» Énoncé 1: Dans l'extrait de page, où s'est tenue l'assemblée générale du SoueichKfé ?
» Énoncé 2: Reprenez le passage de l'extrait de page qui commence par « Elle s’est tenue » et se termine par « à cette occasion. », en remplaçant « mercredi » par « jeudi ».

L’Assemblée Générale du SoueichKfé

Elle s’est tenue le mercredi 28 octobre, exceptionnellement à la salle des fêtes de Soueich à 18 heures, horaire avancé considérant le couvre-feu. 32 personnes dûment masquées se retrouvées à cette occasion.

Le rapport d’activité avec l’exposé de l’état de la trésorerie et le renouvellement de la Collégiale fut marqué par l’évocation de la mobilisation autour du projet du concours de nouvelles lancé par le SoueichKfé au début du confinement. La quarantaine d’offres de textes a dépassé les espérances. Ce fut pour les membres de l’association composant le jury une mobilisation sérieuse autour de la lecture comparée des textes anonymes pour en retenir les futurs lauréats. L’objectif était de maintenir l’activité de l’association et ce lien tellement nécessaire qu’a révélé le contexte du confinement, en attendant des jours meilleurs. Georges Clémenceau fut cité dans son propos « Quand les événements nous dépassent feignons d’en être les organisateurs ».

Le débat et les échanges qui ont suivit furent dans la consistance de ceux auxquels est accoutumé le SoueichKfé. A la question s’il pourrait s’envisager le projet de demande de subventions pour l’accueil d’artistes en concert ou autres projets, il fut argumenté et rappelé la vocation du SoueichKfé au-delà d’une volonté assumée d’indépendance vis-à-vis des institutions.

» Matériel fourni:
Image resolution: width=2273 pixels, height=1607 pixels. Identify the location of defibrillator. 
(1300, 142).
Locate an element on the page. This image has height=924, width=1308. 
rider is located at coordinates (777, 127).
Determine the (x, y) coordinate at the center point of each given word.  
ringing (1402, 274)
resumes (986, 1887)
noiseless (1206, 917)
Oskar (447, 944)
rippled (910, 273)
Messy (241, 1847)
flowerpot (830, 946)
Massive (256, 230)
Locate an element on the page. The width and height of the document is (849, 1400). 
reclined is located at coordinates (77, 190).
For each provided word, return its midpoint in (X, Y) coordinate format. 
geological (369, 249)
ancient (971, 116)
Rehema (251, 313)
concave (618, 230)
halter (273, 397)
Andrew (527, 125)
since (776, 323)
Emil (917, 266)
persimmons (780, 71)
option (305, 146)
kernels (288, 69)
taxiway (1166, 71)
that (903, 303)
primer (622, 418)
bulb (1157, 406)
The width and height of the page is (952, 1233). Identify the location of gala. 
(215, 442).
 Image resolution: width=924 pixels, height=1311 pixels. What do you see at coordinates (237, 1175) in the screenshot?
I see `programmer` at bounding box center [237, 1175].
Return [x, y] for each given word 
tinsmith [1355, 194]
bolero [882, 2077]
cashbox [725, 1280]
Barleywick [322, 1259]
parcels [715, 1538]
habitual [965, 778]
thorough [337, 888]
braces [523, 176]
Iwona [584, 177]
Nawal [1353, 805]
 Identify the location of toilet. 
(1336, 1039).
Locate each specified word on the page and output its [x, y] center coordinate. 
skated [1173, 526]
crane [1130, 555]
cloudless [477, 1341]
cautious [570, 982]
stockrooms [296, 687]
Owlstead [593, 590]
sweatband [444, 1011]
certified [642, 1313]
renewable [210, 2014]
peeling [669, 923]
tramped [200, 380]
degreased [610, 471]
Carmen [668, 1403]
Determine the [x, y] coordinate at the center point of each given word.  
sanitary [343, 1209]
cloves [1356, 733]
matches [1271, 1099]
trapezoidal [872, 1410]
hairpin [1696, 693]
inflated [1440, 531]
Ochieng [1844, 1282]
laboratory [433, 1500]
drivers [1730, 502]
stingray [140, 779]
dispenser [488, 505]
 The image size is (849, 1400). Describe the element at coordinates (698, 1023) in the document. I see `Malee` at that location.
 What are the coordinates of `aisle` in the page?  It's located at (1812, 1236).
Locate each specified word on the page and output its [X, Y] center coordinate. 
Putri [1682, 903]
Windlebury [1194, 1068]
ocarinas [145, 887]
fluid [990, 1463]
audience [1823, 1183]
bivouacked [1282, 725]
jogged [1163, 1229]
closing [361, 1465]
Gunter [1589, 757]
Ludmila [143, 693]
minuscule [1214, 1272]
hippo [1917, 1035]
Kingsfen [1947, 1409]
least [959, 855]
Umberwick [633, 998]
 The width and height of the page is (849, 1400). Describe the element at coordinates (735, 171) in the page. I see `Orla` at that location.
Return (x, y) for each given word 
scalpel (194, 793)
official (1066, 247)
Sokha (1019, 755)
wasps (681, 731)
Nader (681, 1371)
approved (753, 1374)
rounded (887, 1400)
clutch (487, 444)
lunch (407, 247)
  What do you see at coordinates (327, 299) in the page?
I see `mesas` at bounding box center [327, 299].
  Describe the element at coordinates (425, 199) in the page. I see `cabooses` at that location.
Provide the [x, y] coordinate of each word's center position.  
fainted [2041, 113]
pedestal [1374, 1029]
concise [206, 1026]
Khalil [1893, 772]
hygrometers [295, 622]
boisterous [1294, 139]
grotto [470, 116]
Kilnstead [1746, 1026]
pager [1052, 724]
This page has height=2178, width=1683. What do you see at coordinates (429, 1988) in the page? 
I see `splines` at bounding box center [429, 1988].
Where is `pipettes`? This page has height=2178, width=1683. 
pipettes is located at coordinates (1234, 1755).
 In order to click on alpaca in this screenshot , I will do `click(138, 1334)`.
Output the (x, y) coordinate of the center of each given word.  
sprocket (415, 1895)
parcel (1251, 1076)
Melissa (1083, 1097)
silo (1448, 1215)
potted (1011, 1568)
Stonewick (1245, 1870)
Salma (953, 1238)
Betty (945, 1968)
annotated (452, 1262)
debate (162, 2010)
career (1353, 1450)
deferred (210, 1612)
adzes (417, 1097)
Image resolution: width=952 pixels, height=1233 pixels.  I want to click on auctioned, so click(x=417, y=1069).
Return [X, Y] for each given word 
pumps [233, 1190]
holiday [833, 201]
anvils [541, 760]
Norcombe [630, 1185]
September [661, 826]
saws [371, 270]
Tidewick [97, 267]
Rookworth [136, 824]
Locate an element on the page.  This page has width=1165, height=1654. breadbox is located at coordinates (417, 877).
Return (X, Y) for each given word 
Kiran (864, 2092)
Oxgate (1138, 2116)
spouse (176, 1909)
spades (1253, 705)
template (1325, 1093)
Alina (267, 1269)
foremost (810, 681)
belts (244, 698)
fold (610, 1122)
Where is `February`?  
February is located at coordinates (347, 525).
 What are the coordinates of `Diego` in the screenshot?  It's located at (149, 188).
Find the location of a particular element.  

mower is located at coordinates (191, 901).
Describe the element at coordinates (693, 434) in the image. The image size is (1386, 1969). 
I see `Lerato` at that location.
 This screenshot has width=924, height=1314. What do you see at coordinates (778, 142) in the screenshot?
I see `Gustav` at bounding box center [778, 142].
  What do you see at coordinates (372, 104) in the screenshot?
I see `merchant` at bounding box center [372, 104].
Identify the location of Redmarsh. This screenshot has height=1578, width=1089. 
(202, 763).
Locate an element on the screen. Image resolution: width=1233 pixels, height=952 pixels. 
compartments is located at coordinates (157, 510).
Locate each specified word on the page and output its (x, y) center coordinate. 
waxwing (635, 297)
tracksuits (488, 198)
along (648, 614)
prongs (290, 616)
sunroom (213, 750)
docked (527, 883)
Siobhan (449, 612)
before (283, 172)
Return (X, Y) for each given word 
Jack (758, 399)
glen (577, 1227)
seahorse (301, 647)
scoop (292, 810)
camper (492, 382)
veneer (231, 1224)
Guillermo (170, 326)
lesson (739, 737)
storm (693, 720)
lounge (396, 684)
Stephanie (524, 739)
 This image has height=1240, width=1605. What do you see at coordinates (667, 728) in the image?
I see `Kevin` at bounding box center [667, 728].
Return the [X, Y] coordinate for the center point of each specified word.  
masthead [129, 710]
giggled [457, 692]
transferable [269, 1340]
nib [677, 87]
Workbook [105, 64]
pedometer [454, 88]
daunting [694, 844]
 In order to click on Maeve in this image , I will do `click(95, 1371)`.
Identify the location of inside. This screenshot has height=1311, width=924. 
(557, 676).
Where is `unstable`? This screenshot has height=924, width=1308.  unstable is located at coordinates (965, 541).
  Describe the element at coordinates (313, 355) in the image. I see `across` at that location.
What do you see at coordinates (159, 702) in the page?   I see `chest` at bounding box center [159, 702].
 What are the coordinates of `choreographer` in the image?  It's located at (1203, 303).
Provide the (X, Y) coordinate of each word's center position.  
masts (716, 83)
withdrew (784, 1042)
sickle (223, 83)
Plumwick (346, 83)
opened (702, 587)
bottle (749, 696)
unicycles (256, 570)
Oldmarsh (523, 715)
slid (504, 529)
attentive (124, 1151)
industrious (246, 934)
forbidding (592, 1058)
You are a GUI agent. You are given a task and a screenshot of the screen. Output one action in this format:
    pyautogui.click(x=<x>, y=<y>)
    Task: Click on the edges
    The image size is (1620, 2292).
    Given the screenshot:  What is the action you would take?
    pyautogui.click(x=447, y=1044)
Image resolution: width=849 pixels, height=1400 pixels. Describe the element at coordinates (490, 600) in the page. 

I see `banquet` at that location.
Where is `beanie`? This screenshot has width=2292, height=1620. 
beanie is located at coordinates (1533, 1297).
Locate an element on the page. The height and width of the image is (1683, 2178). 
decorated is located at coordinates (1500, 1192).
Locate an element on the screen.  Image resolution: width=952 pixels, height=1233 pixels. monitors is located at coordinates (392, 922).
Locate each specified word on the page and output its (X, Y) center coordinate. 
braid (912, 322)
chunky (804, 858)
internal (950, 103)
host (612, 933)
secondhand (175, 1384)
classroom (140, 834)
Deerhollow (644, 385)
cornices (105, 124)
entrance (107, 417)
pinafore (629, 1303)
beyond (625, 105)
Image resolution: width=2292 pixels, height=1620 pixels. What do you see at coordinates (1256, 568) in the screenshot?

» Réponse rédigée 1: À la salle des fêtes de Soueich.

» Réponse rédigée 2:
Elle s’est tenue le jeudi 28 octobre, exceptionnellement à la salle des fêtes de Soueich à 18 heures, horaire avancé considérant le couvre-feu. 32 personnes dûment masquées se retrouvées à cette occasion.